I will begin a new online Seminary for Everyone course tomorrow – Faith and Money: Breaking the Taboo. This past week I’ve been working through our introductory text – Sharing Possessions, What Faith Demands (by Luke Timothy Johnson). The second chapter focused on our human bodies. The author declared that serious thought about possessions must start with consideration of how the human body is the medium to express the spirit and its meaning to the world. We rarely sit back and think about it, but we view our body both as a thing we possess and the thing that we are. “The body expresses who I am, and the body is who I am.” It is my hand, my leg – as if those things are possessions. Yet a gesture from the hand which is attached to my body becomes an expression of who I am.
I was caught off guard to begin a course on possessions with abstract and perplexing analysis of the human body. But again, how perfect to reflect upon this alongside Ash Wednesday! On this day, we are reminded of the certainty of death – these human bodies will fail us and the body will return to dust. The body, the most basic and perhaps the first internalized human possession, will be taken from us!

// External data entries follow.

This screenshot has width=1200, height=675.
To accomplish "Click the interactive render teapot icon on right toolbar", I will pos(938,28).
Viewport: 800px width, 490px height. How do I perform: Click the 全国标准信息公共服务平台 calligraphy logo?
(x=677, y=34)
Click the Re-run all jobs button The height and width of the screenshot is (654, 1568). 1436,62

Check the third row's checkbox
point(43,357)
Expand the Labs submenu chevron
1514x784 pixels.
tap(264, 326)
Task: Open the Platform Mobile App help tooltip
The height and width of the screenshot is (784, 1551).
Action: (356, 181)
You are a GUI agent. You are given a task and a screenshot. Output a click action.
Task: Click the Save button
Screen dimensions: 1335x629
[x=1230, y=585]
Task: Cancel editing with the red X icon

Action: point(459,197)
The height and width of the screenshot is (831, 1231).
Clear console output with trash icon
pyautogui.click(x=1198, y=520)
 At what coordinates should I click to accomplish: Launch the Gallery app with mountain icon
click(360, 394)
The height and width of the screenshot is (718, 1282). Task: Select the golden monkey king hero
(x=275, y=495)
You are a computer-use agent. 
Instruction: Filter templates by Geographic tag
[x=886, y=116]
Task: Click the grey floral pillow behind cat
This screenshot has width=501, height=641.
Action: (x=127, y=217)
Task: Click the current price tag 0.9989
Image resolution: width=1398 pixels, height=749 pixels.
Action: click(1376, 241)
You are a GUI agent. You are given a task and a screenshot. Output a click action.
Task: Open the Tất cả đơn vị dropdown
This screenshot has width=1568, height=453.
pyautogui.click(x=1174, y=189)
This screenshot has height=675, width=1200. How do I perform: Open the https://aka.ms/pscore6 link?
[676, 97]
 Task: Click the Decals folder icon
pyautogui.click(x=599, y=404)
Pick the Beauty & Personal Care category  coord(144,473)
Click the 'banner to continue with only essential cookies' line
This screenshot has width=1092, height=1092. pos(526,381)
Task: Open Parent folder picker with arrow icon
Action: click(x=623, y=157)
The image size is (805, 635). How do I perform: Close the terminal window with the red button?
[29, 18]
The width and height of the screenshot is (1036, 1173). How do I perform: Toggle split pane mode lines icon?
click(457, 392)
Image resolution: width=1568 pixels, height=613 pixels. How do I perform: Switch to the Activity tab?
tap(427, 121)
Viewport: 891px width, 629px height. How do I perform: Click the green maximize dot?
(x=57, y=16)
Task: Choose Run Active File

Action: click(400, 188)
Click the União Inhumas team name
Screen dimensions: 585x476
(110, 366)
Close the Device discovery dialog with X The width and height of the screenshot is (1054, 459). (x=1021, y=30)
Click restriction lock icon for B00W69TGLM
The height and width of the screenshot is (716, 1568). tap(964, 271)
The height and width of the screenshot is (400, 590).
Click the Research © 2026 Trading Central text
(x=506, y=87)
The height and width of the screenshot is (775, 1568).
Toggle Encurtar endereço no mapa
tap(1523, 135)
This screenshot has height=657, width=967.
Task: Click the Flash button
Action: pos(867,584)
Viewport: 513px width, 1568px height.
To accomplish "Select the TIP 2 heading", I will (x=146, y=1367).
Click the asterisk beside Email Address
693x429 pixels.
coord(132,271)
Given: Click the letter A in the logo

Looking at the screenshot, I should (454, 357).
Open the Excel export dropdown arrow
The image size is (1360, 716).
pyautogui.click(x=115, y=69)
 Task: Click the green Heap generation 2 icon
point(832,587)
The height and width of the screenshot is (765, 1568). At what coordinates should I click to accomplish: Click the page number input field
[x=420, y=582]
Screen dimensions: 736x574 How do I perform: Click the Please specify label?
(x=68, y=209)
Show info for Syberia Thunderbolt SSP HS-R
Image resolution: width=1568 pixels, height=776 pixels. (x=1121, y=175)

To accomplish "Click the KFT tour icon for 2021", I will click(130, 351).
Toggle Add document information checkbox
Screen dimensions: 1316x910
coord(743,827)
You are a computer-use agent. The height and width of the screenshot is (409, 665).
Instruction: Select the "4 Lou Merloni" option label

Yet still we praise; we praise because we know that while our humanness will end, hope remains because we have God for eternity! We do not know what God’s eternal presence will look like without these human bodies we cling to. So it is easy to allow our fear of losing this body as a possession become spiritually debilitating. But scripture – like Psalm 113 – reminds us to continually praise! We live in hope – knowing God has promised to raise each of us from the dust!